* **TO DO**: Would you retype exactly the lines below, from the one containing "Viewport: 708px width, 728px" through the end of the entries, both ends included, but not the pictures?

━━━ RECORD SET ━━━

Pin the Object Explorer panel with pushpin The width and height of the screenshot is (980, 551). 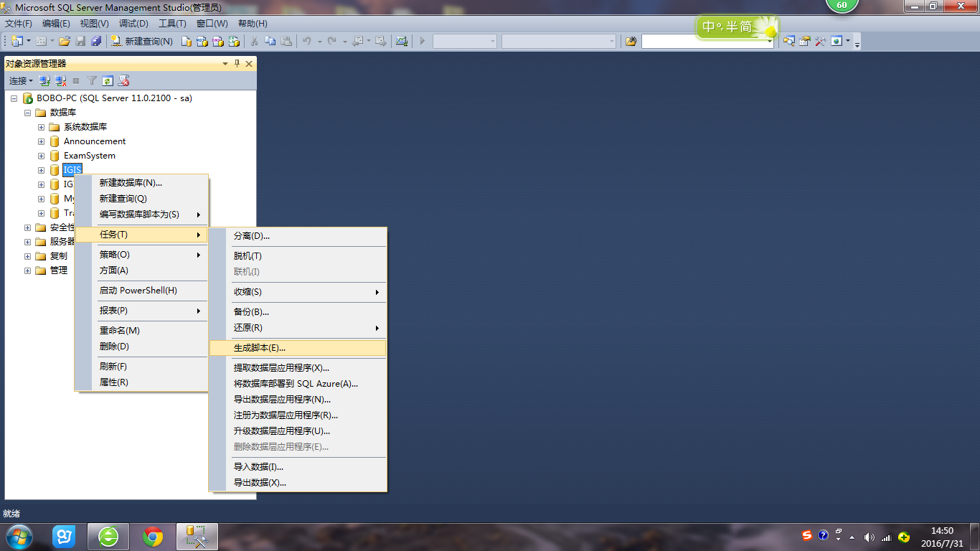(x=237, y=64)
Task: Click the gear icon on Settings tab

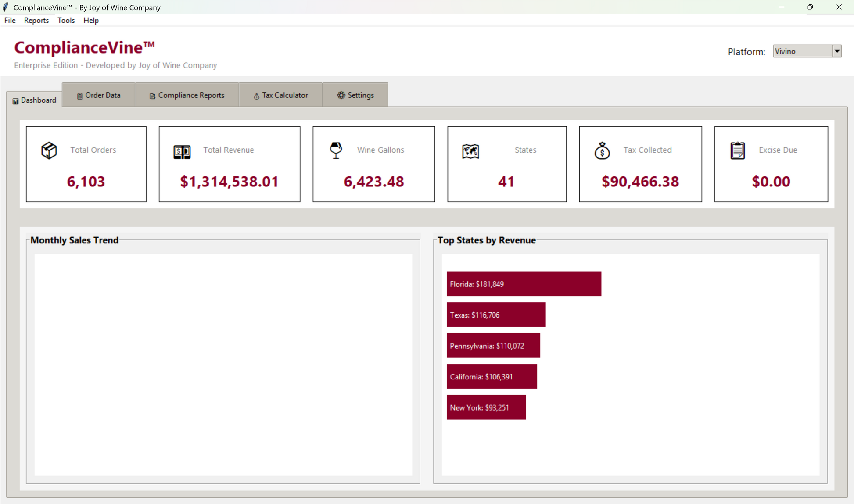Action: pyautogui.click(x=341, y=95)
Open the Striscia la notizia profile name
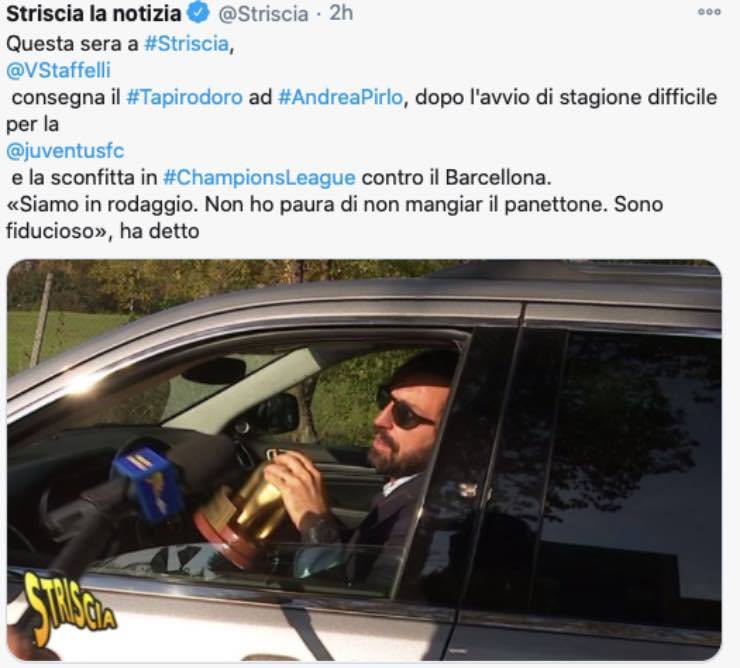 [93, 13]
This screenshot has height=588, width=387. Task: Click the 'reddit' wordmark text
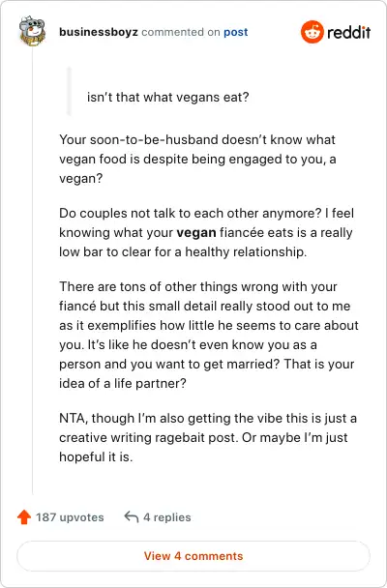tap(348, 32)
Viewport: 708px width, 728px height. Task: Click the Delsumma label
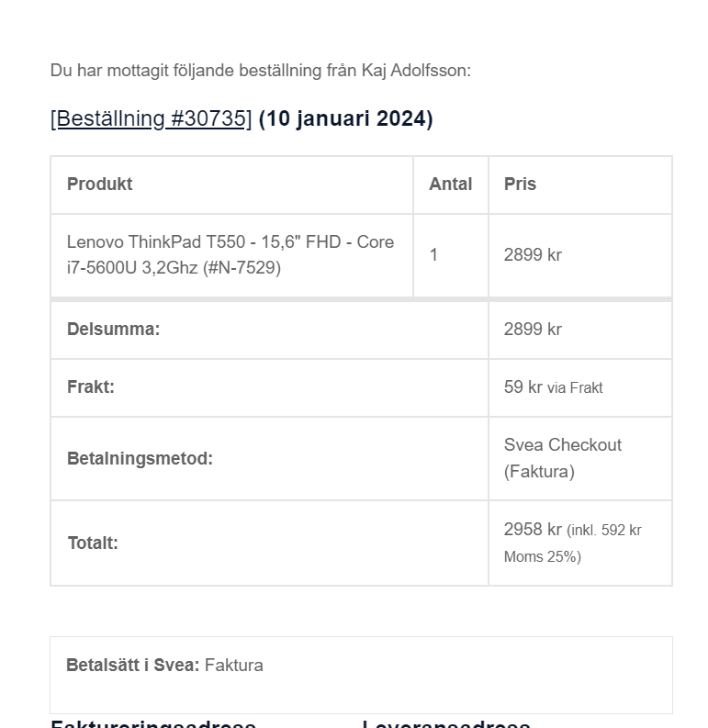click(x=113, y=330)
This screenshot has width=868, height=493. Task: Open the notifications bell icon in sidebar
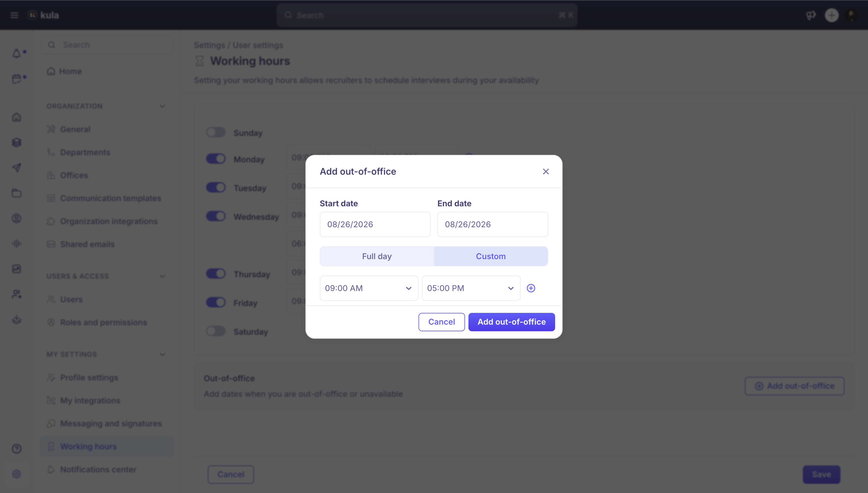(x=16, y=53)
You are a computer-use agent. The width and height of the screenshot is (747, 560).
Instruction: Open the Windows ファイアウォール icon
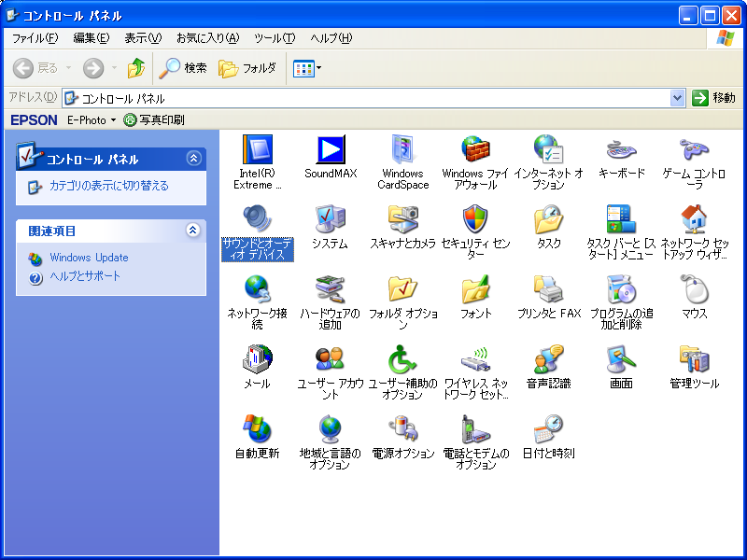click(475, 150)
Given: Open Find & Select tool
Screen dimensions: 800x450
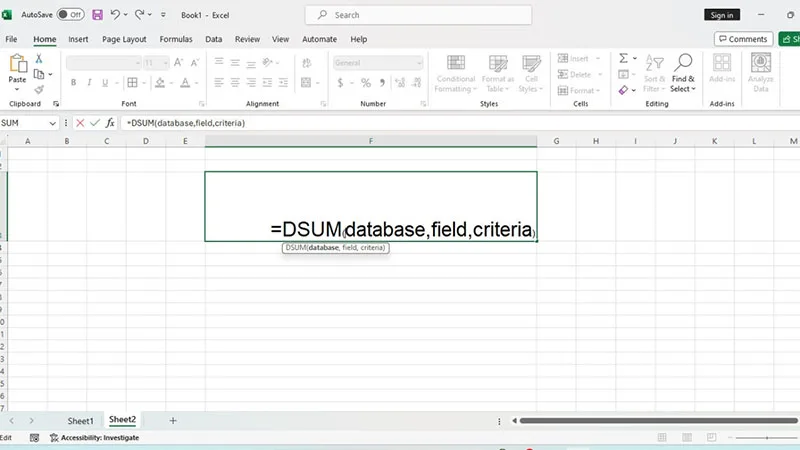Looking at the screenshot, I should 683,73.
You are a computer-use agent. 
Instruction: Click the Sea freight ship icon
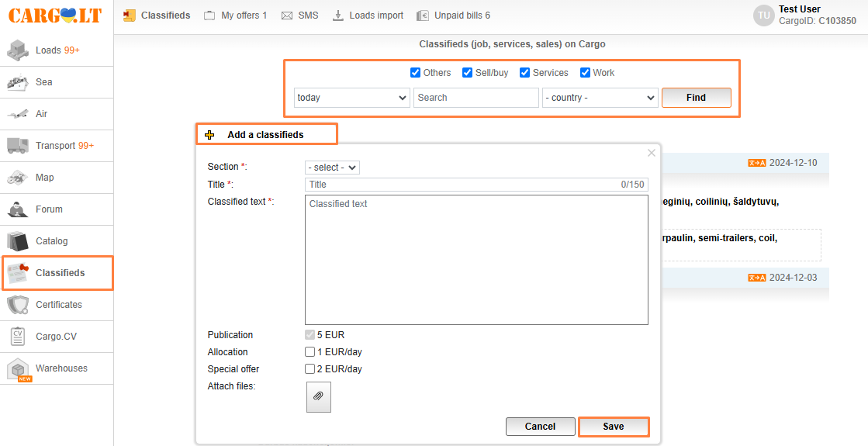(18, 82)
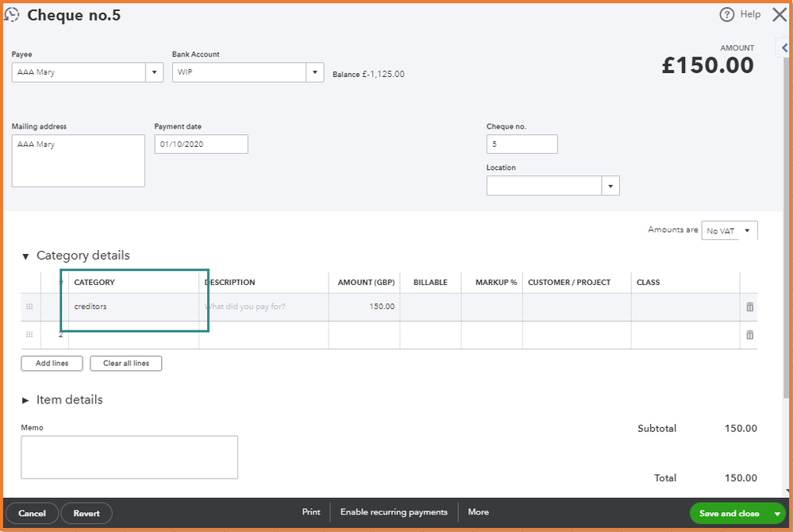The image size is (793, 532).
Task: Delete the first category line with trash icon
Action: pyautogui.click(x=749, y=307)
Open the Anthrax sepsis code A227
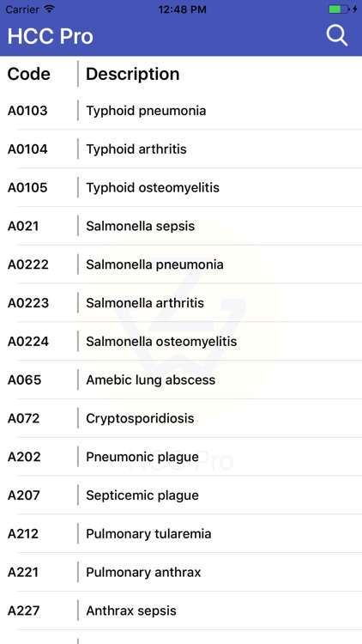The height and width of the screenshot is (644, 362). (181, 611)
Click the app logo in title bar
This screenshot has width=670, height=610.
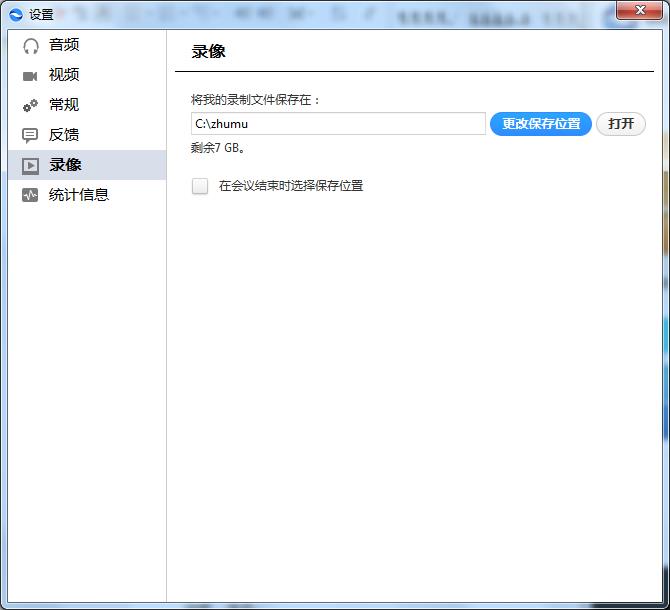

━━━

* **WORKED SOLUTION**:
Viewport: 708px width, 728px height. Task: Click the Delsumma label
click(x=113, y=330)
This screenshot has width=868, height=493. Task: Open the notifications bell icon in sidebar
(x=16, y=53)
You are a computer-use agent. The width and height of the screenshot is (747, 560).
Instruction: Open the Windows ファイアウォール icon
click(475, 150)
Given: Open Find & Select tool
Screen dimensions: 800x450
Looking at the screenshot, I should 683,73.
You are a computer-use agent. 
Instruction: Click the Sea freight ship icon
(18, 82)
The image size is (793, 532).
Task: Delete the first category line with trash icon
Action: pyautogui.click(x=749, y=307)
Open the Anthrax sepsis code A227
The height and width of the screenshot is (644, 362). (181, 611)
Click the app logo in title bar
This screenshot has width=670, height=610.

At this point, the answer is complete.